Commodity servers' next big opportunity

Like it or not, commodity servers will force big changes in integrator business models.

For years, mid-range Unix integrators and their suppliers spat the word commodity out with comfortable contempt when referring to PC products. Lately, the tone has changed to fear and indignation. Why?

Why, indeed. Frank Gens, senior vice president of research at IDC, has identified "commodity servers" as the third-largest IT opportunity through the year 2000. (The first two are Internet/ intranet services and network equipment.) Most servers sold today are under the $US100,000 price point, he reports. This is the largest segment of the market and the second fastest growing. In the next three years, servers running Windows NT are expected to roar ahead at a 44 per cent compound annual growth rate, while Intel-based servers will increase at a 23 per cent clip.

Poised to grow

As a result, server revenue driven through indirect distribution channels will leap from a mere 20 per cent in 1995 to 42 per cent by 2000 - and force many mid-range integrators with a product-centric business model to grow or die, eat or be eaten. Conventional wisdom explains the merger-and-acquisition frenzy currently gripping the integration community as an effect of the IT labour crunch. But that analysis ignores or underestimates the far-reaching efficiency demands of commodity computing.

A quick history lesson might help. Like NT-based commodity servers today, electric motors of the 1860s tended to be overlaid on to existing, centralised systems. It wasn't until about 1910 that motors were cheap enough and easy enough to use for individual machines. Over the next 40 years, that distributed power would drive labour productivity up 50 per cent.

But when electricity was first introduced and for many years after, labour productivity in manufacturing slowed because the technology was difficult to integrate and exploit - shades of IT's "productivity paradox".

We're barely 20 years into the Third Industrial Revolution, its beginning pegged at 1974, three years after the birth of microprocessors, when IT equipment prices started plummeting and product cycles shortened from years to months. Finally, server-based computing is poised to shoot up a steep "diffusion curve" - the time line between a new technology's introduction and its widespread use.

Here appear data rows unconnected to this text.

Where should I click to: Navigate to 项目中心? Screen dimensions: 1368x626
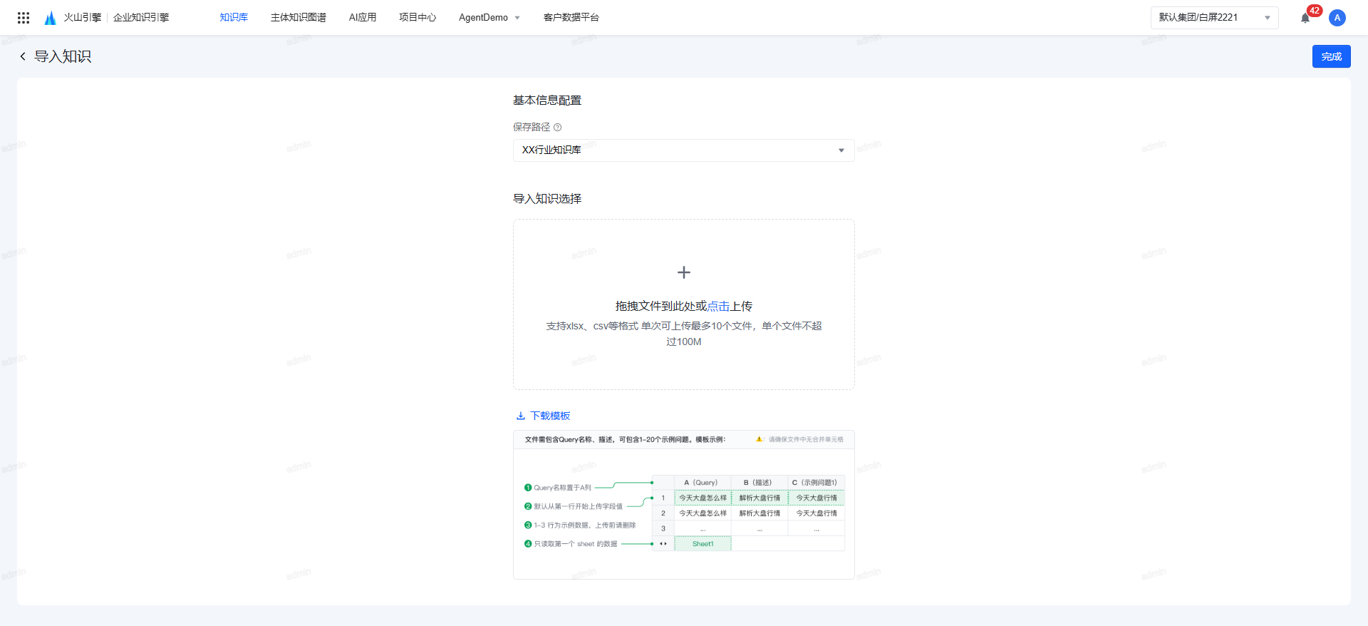pyautogui.click(x=418, y=18)
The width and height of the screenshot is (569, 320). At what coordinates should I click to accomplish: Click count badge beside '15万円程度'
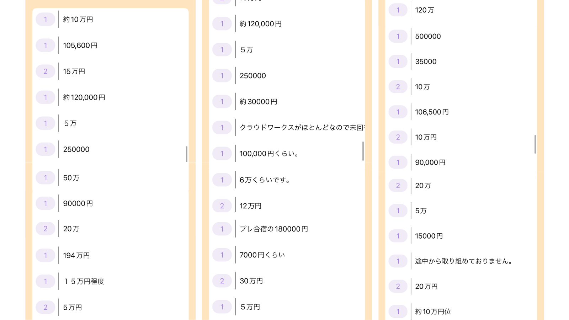point(46,281)
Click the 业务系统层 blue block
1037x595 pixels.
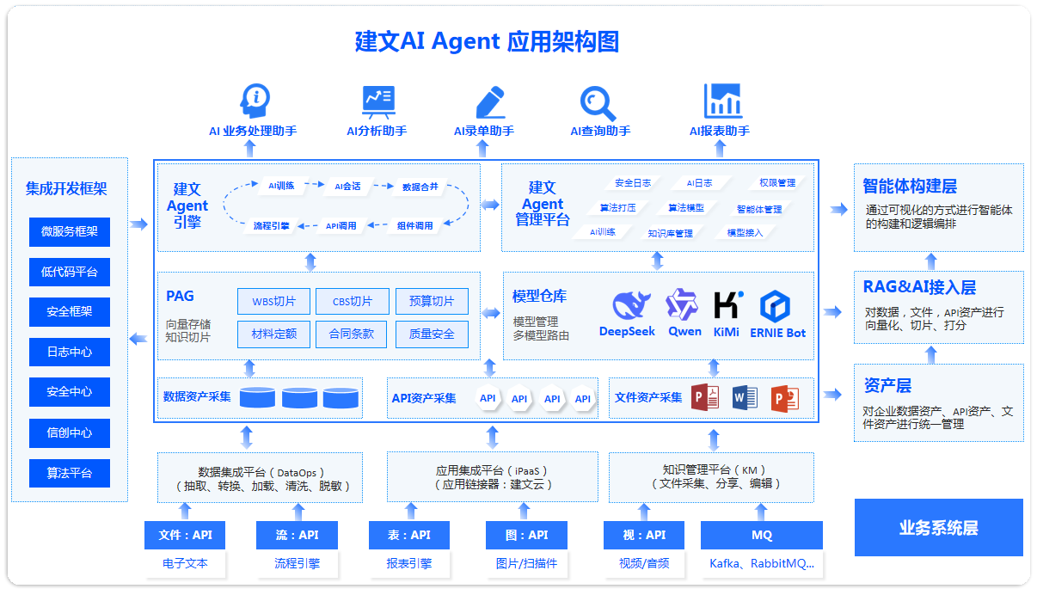click(x=938, y=528)
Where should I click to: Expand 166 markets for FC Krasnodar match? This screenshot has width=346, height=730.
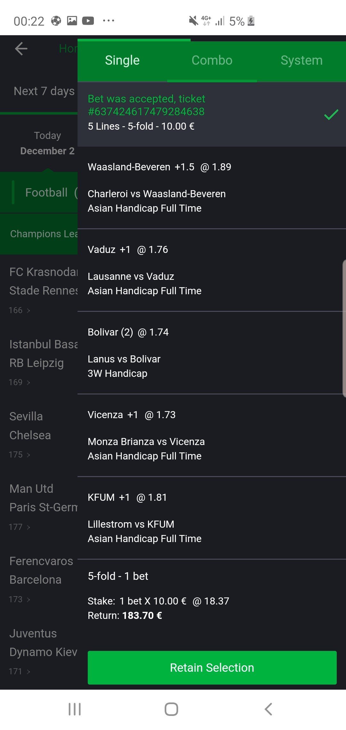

On average, new products take about 15 years to rise from a 10 per cent to 90 per cent diffusion level. (The ratio of desk workers to desktop PCs in the US business market is already 1:1 or 100 per cent diffusion.)It's the last five years or so in the curve that are a bitch - when product prices sink the fastest and lowest, when suppliers that fail to create critical efficiencies suffer most, when price can no longer be equated with scarcity or complexity.

This pricing dynamic is what many Unix-platform vendors and integrators have a tough time accepting. "Unix products shouldn't be priced to compete with Wintel products," they gripe.

"Unix is far more complex" (or "powerful" or "scaleable"). The premise here is Marx's theory of intrinsic value - that there's a "fair" or "just" price for everything, above the law of supply and demand.

Nonsense, of course. The value of anything is determined subjectively by what any given buyer is willing to pay - in this case, middle-market IT buyers with strong needs and relatively weak budgets.

Clearly some integrators know this and have embraced commodity computing with a ven-geance. Witness Ernst & Young Technologies' new "palletised solutions" initiative for NT-based mid-range applications, emphasising low cost and rapid deployment. (Java-based platforms are next.) Other large integrators, such as Andersen Consulting and MCI Systemhouse, are busy building similar business units.

And services, naturally, will not be exempt from the efficiency demands of the commodity model. SAP America is clearly on to something big with its "accelerators" concept for lower-cost implementation of R/3 applications.

Comparative advantage

Likewise, HP's simplified enterprise computing seeks to streamline NT deployment and integration, shrinking total cost of ownership.

Such productising - dare I say it, commoditising - of IT services is already the next key comparative advantage among integrators. Those who fail to wring the costs out of building intellectual capital and putting it to work probably won't be toasting the new millennium.